More than 16,000 workers have already fallen ill, and hundreds have died from COVID-19, including workers in hospitals, first response, nursing homes, meat and poultry plants, warehouses, grocery stores, and mass transit. The workers in many of these critical industries are disproportionately workers of color.
Workers of color are particularly affected by OSHA’s failure to protect workers in the most hazardous jobs, as Black and Latinx workers, many of whom are immigrants, disproportionately work in those jobs and suffer higher fatality rates than other workers. In its latest release, the Bureau of Labor Statistics found that the number of Black workers killed on the job in 2018 rose 16 percent, from 530 to 615, the highest total since 1999.
“NELP is releasing this report today—Workers Memorial Day—because we will not forget the workers who’ve lost their lives or been hurt or made sick on the job, or the workers forced to organize for their own health and safety due to the negligence of employers and OSHA. This fight has taken on the greatest urgency during this COVID-19 pandemic, with disproportionate illness and loss of Black and Latinx workers due to systemic failures that must be solved,” said Rebecca Dixon, executive director of NELP.
“We mourn those we have lost, but we renew our collective commitment to fight alongside all the worker activists and unions who organize to demand safer conditions for all workers,” continued Dixon. “We commend the unions that are demanding safer conditions for health care, supermarket, sanitation, and transportation workers. And we applaud the meat and poultry workers who walked off the job because they feared for their safety during this pandemic; the Amazon workers who let the public know about the lack of protections against COVID-19 in the warehouses; and the Instacart workers who held a one-day walkout to demand safety conditions,” said Dixon.

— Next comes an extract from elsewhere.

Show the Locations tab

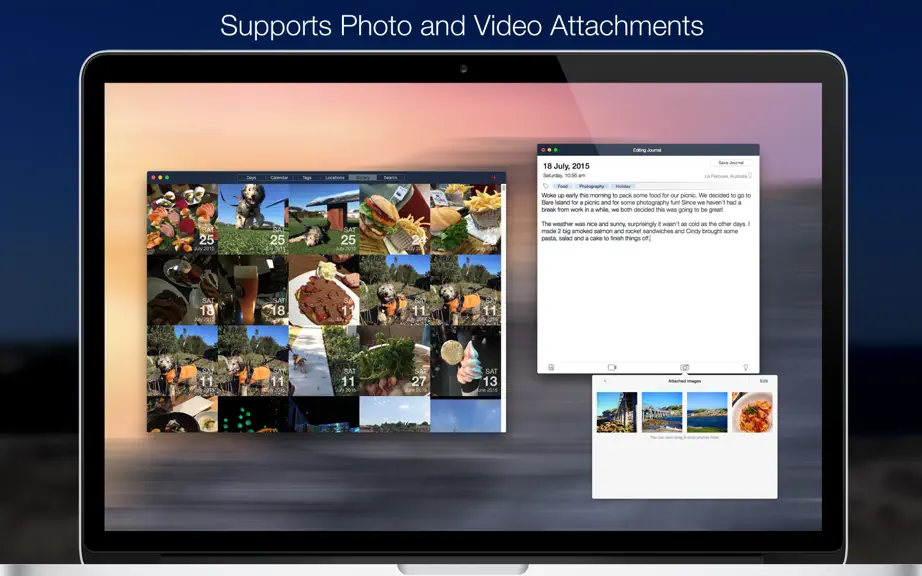point(335,178)
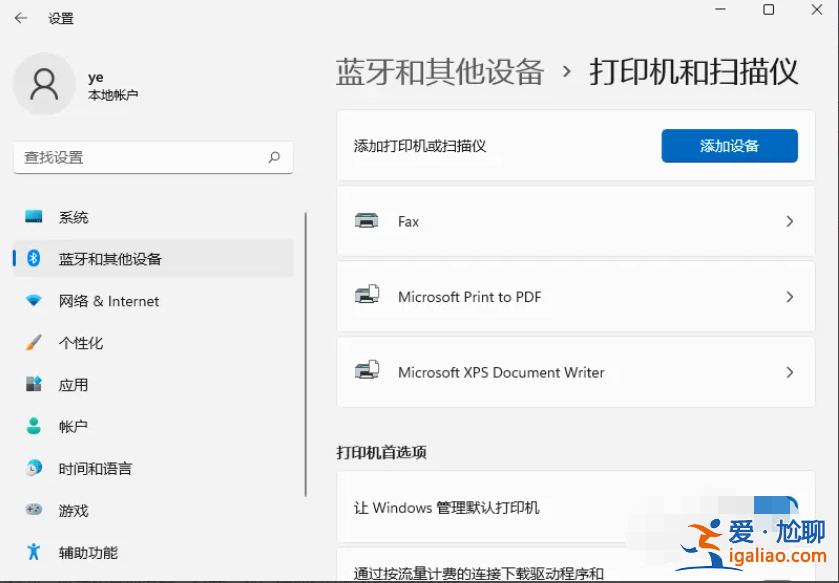Select the 蓝牙和其他设备 sidebar entry
839x583 pixels.
coord(103,259)
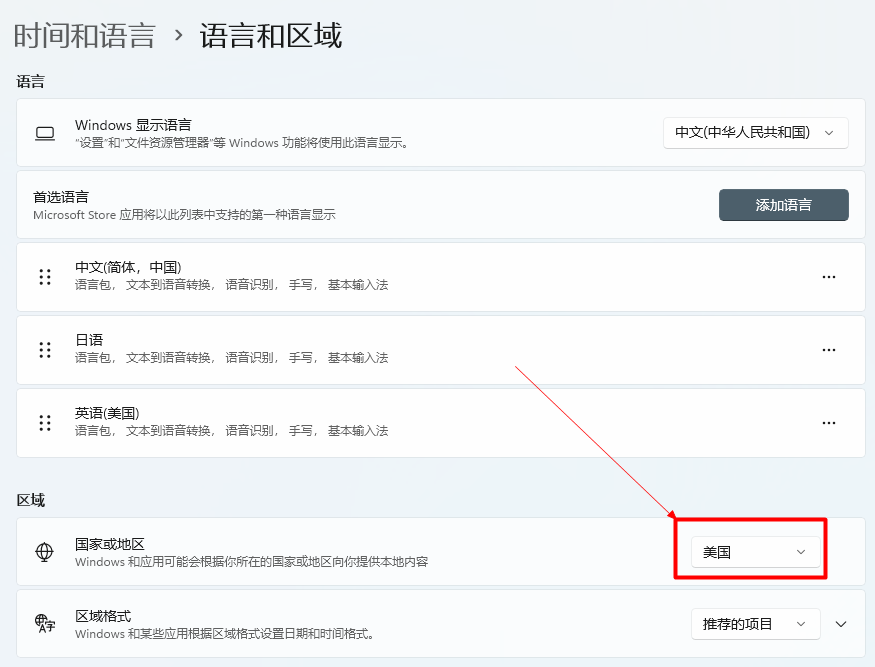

New data in NELP’s new report show the following:
- OSHA has failed to fill 42 percent of its top leadership career positions, leaving the agency without requisite expertise and direction to protect workers.
- The number of OSHA inspections per year under the Trump administration is more than 5,000 inspections less per year than the average number of inspections under the Obama[i] or Bush administrations.
- OSHA has reduced the number of complex, time-intensive investigations. There has been a 25 percent drop in heat-related inspections; a 66 percent drop in inspections related to musculoskeletal injuries; a 27 percent drop in inspections where OSHA measures workers’ chemical exposures; and a 38 percent drop in the highest penalty “significant cases.”
- OSHA has reduced the deterrent impact of OSHA inspections by only publicizing a handful of its inspection results, drastically reducing the number of enforcement press releases issued by the agency by more than 50 percent from the previous administration. Although OSHA conducted more than 12,000 inspections in the second half of 2019, the agency only issued 84 press releases about violations cited. During the last six months of 2016, for example, OSHA issued 214 such releases.
- Mandatory federal OSHA inspections opened as a result of a workplace fatality or catastrophe have increased during the Trump administration to the highest levels in over a decade.
READ THE REPORT:
Worker Safety in Crisis: The Cost of a Weakened OSHA
Endnotes
[i] One year during the Obama Administration, 2016, was an outlier and thus reduced the totals for those years, because OSHA changed the way it counted and measure enforcement activity that year. Inspectors were tasked with conducting longer and more complicated inspections, and thus the total number of inspections fell as inspectors spent more time on complicated inspections. However, in the following three years under this administration, FY 2017-19, OSHA did less of the complicated inspections, but the total number inspections did not bounce back to previous levels.